Evidence of association of markers near SREBF1 with AD from the TGEN study
| TGEN markers | rsID | LD with rs3183702 | MAF (affected/unaffected) | P-value |
|---|---|---|---|---|
| SNP_A-2234401 | rs4459604 | 0.75 | 0.31/0.35 | 0.027 |
| SNP_A-4241614 | rs4368210 | 0.75 | 0.30/0.33 | 0.097 |
| SNP_A-4290890 | rs4584886 | 0.74 | 0.30/0.33 | 0.097 |
| SNP_A-4268811 | rs4924832 | 0.74 | 0.32/0.36 | 0.037 |
| SNP_A-2220775 | rs6502632 | 0.75 | 0.30/0.33 | 0.082 |
| SNP_A-1877154 | rs9896837 | 0.75 | 0.31/0.34 | 0.09 |
| SNP_A-1874877 | rs2955384 | 0.75 | 0.33/0.36 | 0.097 |
| SNP_A-1897101 | rs4643387 | 0.75 | 0.30/0.33 | 0.08 |
| SNP_A-2005092 | rs4426402 | 0.67 | 0.29/0.35 | 0.0023 |
MAF, minor allele frequency; LD is according to r2. Note that the MAF for rs3183702 was 0.31 in dementia and 0.36 in controls in the present study.
Figure 2.
The monotonic decay of LD in Swedes around marker rs3183702 is illustrated, with all markers that exceed r2 = 0.2. This indicates the strength of LD in the region and the difficulty of fine-mapping causative variants. Three key markers are highlighted, including rs3183702 that showed association with dementia in the present study, along with rs4459604 that was associated with AD in a recently published genome-wide association study. Also shown is marker rs4925114 that exhibited evidence of association with expression levels of one of the genes in the LD block (ATPAF2).
Figure 3.
Schematic overview of the SREBF1 region extending from marker rs11654482 to marker rs854764 on chromosome 17, depicting unadjusted allelic association of –log10P (Y-axis) values for 118 genetic markers in the X-axis in relation to the full dementia versus control sample with a maximum for rs3183702. The figure was generated using Locuszoom (http://csg.sph.umich.edu/locuszoom).

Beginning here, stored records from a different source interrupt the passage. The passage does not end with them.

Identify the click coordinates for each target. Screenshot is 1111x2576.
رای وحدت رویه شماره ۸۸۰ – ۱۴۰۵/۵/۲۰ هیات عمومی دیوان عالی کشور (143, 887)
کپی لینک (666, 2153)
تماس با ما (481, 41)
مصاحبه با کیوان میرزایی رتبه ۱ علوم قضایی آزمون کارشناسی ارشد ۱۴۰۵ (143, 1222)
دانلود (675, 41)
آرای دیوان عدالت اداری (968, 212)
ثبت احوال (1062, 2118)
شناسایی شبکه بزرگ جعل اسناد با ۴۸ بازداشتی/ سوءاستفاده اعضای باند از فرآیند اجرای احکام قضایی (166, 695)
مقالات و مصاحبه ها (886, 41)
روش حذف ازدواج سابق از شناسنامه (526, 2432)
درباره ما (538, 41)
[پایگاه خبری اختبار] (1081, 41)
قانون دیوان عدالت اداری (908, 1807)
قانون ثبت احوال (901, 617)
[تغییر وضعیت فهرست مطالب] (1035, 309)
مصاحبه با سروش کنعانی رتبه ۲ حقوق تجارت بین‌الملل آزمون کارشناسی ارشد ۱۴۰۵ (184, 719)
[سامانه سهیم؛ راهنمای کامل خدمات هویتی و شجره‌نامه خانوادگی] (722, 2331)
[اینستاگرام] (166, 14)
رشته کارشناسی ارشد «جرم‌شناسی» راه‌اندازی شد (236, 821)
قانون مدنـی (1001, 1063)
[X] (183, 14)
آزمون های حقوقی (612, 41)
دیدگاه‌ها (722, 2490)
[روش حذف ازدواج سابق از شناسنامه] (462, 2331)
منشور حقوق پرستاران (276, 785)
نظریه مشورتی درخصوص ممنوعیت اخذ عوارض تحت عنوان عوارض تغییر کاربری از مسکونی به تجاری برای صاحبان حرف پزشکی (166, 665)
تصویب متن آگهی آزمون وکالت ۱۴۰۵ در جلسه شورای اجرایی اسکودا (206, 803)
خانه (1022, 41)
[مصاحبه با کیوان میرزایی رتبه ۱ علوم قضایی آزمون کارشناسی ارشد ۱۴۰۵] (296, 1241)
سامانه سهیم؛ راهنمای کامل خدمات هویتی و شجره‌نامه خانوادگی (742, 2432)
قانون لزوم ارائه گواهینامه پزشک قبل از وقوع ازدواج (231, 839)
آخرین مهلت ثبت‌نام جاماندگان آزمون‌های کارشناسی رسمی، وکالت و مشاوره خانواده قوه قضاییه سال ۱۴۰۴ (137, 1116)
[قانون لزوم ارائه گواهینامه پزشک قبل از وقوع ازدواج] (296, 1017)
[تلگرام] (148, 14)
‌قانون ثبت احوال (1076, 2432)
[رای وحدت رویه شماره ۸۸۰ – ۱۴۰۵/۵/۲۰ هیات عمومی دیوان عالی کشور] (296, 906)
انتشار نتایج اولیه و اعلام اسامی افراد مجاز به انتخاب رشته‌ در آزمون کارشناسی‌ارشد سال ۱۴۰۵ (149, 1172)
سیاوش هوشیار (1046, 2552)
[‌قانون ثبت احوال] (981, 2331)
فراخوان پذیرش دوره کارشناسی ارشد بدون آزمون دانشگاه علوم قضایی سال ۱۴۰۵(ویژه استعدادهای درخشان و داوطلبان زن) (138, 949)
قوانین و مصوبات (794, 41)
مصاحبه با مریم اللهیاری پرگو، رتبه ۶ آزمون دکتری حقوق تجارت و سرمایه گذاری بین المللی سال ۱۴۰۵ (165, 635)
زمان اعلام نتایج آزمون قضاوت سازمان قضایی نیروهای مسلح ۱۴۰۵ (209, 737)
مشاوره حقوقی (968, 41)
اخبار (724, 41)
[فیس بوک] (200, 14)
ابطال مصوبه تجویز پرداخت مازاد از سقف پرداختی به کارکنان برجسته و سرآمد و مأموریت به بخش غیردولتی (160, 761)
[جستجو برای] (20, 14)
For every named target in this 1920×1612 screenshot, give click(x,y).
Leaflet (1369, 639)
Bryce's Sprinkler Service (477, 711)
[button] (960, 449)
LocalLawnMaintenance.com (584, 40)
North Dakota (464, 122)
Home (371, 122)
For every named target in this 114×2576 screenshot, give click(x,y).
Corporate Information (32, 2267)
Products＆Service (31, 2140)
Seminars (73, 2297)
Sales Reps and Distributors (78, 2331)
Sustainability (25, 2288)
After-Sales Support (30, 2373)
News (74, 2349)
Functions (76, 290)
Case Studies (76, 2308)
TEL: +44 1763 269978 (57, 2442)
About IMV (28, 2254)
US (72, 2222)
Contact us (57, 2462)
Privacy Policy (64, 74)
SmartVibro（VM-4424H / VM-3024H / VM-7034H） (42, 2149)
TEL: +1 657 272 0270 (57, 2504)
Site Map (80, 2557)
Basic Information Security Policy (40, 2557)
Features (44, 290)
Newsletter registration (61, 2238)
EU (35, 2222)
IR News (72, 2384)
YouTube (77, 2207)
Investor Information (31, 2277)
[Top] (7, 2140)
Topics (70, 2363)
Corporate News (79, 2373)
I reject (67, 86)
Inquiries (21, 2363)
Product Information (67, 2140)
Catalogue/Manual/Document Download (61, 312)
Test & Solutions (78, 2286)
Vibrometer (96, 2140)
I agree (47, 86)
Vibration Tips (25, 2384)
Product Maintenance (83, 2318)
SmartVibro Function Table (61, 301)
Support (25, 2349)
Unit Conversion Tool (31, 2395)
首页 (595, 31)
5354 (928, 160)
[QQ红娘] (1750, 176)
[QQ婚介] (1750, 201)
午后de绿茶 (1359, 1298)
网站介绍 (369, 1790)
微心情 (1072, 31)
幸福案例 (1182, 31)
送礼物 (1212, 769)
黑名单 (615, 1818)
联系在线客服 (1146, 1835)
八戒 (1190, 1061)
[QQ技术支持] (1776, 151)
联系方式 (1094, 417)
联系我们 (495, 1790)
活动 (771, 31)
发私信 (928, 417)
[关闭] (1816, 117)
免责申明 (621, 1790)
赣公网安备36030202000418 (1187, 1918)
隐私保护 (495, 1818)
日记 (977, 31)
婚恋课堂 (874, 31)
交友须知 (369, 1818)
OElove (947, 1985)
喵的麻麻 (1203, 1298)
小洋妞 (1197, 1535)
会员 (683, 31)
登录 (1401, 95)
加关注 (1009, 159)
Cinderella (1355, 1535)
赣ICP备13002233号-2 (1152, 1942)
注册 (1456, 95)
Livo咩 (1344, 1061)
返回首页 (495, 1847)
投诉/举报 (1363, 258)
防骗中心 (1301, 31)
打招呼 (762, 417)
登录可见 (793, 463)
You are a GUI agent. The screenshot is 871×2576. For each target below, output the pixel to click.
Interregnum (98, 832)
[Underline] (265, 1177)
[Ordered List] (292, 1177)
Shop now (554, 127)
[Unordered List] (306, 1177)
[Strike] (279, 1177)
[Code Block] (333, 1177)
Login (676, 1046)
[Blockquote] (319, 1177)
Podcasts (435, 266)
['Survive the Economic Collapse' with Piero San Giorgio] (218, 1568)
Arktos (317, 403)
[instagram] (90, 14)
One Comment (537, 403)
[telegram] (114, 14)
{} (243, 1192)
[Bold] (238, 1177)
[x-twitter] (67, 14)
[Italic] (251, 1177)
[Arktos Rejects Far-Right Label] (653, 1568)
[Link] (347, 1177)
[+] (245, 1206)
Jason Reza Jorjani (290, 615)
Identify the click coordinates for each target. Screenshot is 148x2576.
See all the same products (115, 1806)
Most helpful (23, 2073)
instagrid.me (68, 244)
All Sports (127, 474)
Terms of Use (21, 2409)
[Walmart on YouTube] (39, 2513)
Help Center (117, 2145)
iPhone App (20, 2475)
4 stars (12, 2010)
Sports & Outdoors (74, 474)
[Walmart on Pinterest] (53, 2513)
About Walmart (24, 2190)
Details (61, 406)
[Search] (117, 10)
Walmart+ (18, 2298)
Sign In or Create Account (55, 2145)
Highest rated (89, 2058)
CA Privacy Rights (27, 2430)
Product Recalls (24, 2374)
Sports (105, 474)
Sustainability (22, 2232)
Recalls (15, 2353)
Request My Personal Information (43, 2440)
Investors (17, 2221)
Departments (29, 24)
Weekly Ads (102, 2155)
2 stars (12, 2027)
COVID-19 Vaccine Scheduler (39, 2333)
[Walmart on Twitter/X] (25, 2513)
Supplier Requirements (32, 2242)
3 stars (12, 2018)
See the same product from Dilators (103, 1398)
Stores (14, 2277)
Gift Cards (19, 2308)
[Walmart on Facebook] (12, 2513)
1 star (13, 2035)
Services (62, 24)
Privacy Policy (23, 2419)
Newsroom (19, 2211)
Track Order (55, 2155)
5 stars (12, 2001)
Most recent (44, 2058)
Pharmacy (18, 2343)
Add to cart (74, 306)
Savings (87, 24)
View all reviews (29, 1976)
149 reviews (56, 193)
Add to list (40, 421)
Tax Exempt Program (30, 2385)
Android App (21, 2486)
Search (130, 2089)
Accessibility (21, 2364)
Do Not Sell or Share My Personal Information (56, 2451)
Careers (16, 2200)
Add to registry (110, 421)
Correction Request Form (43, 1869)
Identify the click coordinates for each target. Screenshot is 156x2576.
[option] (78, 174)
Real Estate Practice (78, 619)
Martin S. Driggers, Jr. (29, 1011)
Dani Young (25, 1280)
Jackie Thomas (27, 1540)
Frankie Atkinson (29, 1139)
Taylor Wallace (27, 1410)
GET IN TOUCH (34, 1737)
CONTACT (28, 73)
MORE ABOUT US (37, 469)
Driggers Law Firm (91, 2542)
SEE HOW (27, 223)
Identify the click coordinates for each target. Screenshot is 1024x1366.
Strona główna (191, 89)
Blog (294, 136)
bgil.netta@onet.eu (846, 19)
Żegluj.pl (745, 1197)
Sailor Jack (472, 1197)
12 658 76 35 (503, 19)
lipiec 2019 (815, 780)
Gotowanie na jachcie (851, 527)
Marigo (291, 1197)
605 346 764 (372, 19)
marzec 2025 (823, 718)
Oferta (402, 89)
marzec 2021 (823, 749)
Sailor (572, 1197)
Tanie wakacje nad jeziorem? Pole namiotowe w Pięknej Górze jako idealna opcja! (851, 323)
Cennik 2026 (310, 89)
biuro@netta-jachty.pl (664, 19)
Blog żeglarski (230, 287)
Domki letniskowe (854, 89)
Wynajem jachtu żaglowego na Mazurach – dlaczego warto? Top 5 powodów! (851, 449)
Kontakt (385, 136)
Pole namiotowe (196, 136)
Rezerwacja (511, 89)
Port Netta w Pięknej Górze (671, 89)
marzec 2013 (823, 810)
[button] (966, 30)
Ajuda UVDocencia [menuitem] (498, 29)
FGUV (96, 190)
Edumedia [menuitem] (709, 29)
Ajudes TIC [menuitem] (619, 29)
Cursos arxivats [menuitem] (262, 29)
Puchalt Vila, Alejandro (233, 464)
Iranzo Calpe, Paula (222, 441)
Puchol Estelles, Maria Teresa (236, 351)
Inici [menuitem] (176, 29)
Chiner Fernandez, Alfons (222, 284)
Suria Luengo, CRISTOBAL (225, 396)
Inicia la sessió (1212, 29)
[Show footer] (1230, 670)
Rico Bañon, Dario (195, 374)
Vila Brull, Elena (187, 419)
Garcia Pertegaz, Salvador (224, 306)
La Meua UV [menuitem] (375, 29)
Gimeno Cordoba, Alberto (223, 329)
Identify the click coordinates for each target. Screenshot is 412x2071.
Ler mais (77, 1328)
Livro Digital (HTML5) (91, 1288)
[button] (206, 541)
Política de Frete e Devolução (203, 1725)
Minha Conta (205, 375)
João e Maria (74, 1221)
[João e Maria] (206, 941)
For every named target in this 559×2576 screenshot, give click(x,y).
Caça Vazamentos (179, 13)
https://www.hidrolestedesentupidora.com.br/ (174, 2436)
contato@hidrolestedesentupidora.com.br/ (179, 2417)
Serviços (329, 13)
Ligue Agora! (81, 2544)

Apart from with AD risk, one of the most prominent genetic associations of APOE is with CSF Aβ42 levels (10), which is consistent with a perturbation of amyloid metabolism being central to disease pathology. Against that background, the top 20 single findings (Table 2) were tested for association with CSF measures of Aβ42. Only AD cases were included in this analysis. Across these markers there was as previously reported evidence of association with rs429358 and rs2230805 and CSF Aβ42 levels and in each case the risk alleles for AD were associated with lower Aβ42 levels. However, although there was one marginal association of rs10744182 in SCARB1 (P = 0.049), none of the other markers were significant and the results for this are summarized in Table 2.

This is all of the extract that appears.